Comments 8: Typographical consistency: abbreviations (e.g., “Treg” vs “Tregs”) should be harmonised throughout.

Response 8: We thank the reviewer for this comment. The differences in abbreviations (e.g., “Treg” vs “Tregs”) were initially intended to reflect singular or plural forms, as is the case for other abbreviations such as MSC, TolDC, or EV. However, to enhance consistency and clarity throughout the manuscript, we have decided to replace “Tregs” with “Treg cells” in all instances.

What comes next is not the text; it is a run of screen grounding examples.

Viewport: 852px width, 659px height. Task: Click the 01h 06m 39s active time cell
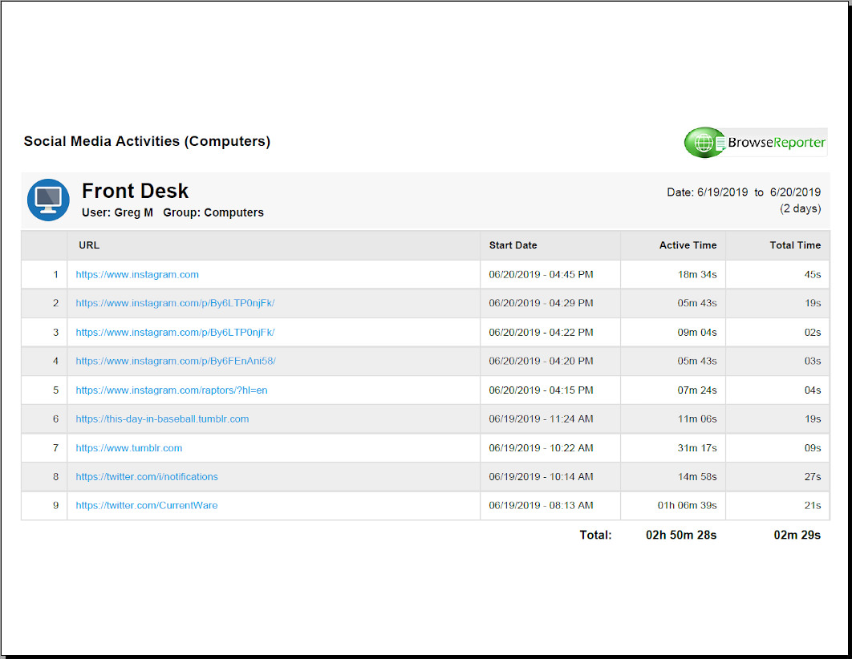pyautogui.click(x=687, y=505)
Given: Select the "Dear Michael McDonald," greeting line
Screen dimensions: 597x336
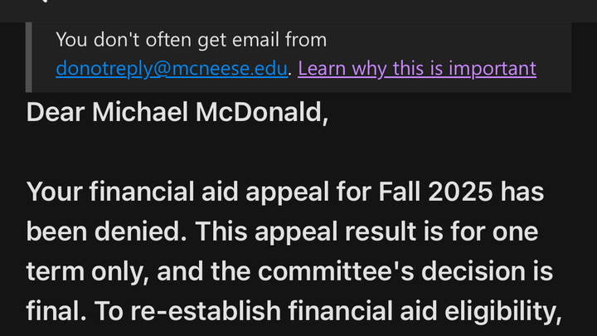Looking at the screenshot, I should tap(177, 112).
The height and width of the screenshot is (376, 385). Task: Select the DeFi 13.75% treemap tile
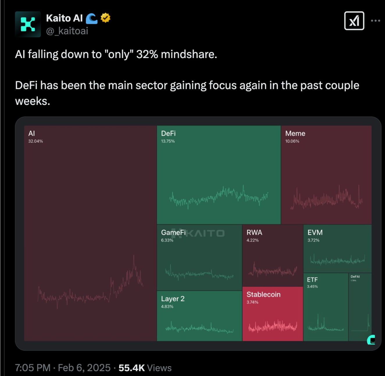pos(219,175)
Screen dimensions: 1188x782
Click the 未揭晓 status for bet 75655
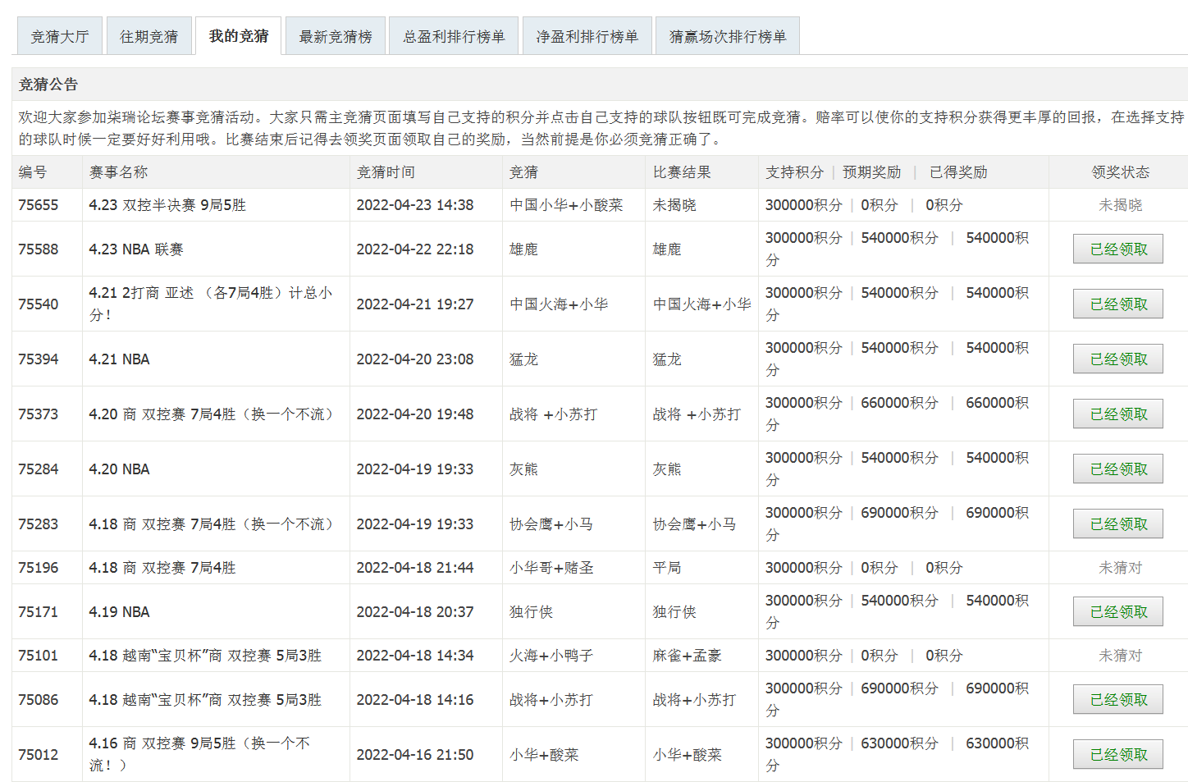pos(1120,205)
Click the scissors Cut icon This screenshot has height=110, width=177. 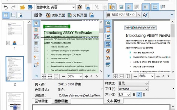click(97, 7)
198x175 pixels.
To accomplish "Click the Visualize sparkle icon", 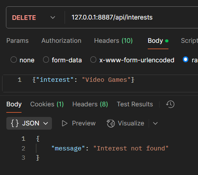I will (x=111, y=123).
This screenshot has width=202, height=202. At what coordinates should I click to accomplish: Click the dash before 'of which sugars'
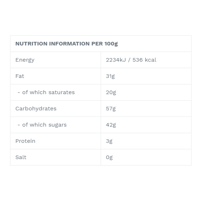click(19, 125)
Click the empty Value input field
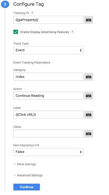Viewport: 109px width, 195px height. (48, 134)
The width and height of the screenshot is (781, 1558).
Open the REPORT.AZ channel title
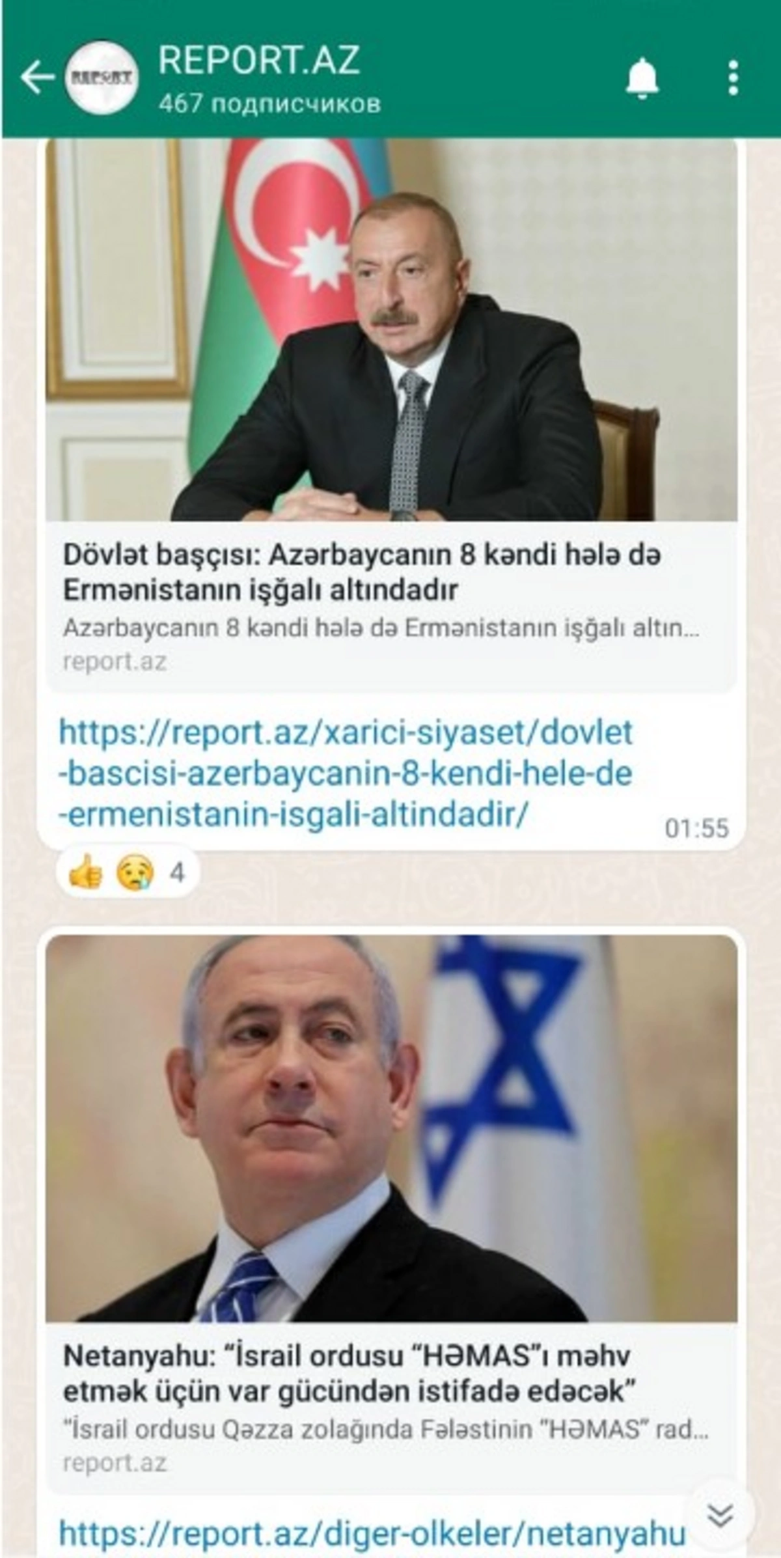pos(259,60)
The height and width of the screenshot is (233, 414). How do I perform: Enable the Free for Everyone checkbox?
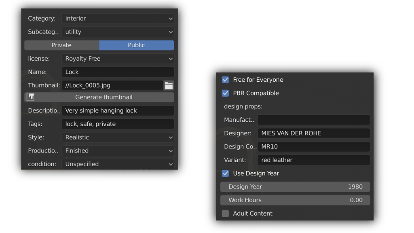tap(226, 80)

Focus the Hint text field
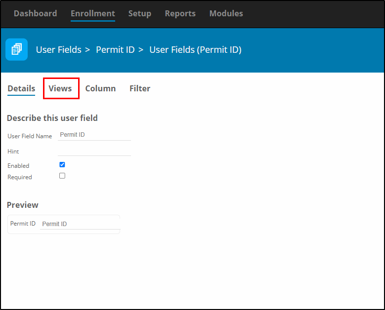coord(94,151)
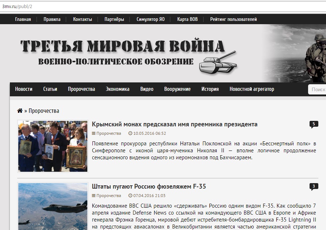Screen dimensions: 326x230
Task: View Рейтинг пользователей page
Action: (x=233, y=19)
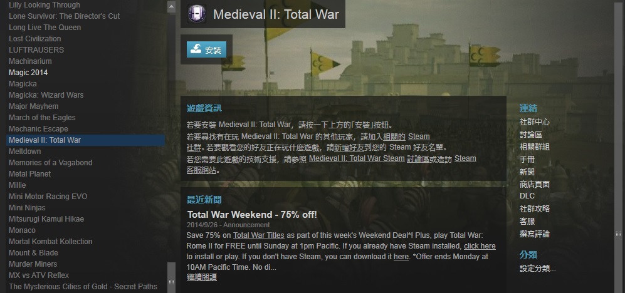Click the install cloud download icon
Image resolution: width=625 pixels, height=293 pixels.
tap(196, 49)
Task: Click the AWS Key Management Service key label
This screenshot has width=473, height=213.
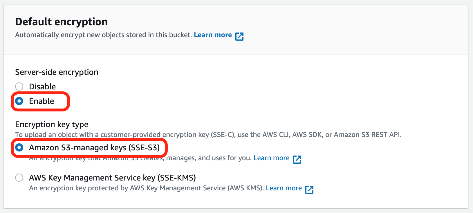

The changes are in section 1.1, line 84; figure 1, lines 123, and 130-131; section 3.1, lines 133-134; section 3.3; lines 187, 197, and 199; section 4.1, line 236; section 5, line 283; table 1, line 287; section 5.2; lines 308, 310, 311-312, and 314; section 6.1, line 401, and in the list of abbreviations.

 

 We sincerely thank the reviewer for their constructive suggestions, which have greatly improved the clarity, balance, and overall quality of our manuscript.

Reviewer 2 Report

Comments and Suggestions for Authors

I would like to thank the authors for carefully addressing the comments raised in the previous round. Their responses are clear and appropriate, and they satisfactorily resolve my earlier concerns.

Author Response

We sincerely thank the reviewer for their constructive suggestions, which have greatly improved the clarity, balance, and overall quality of our manuscript.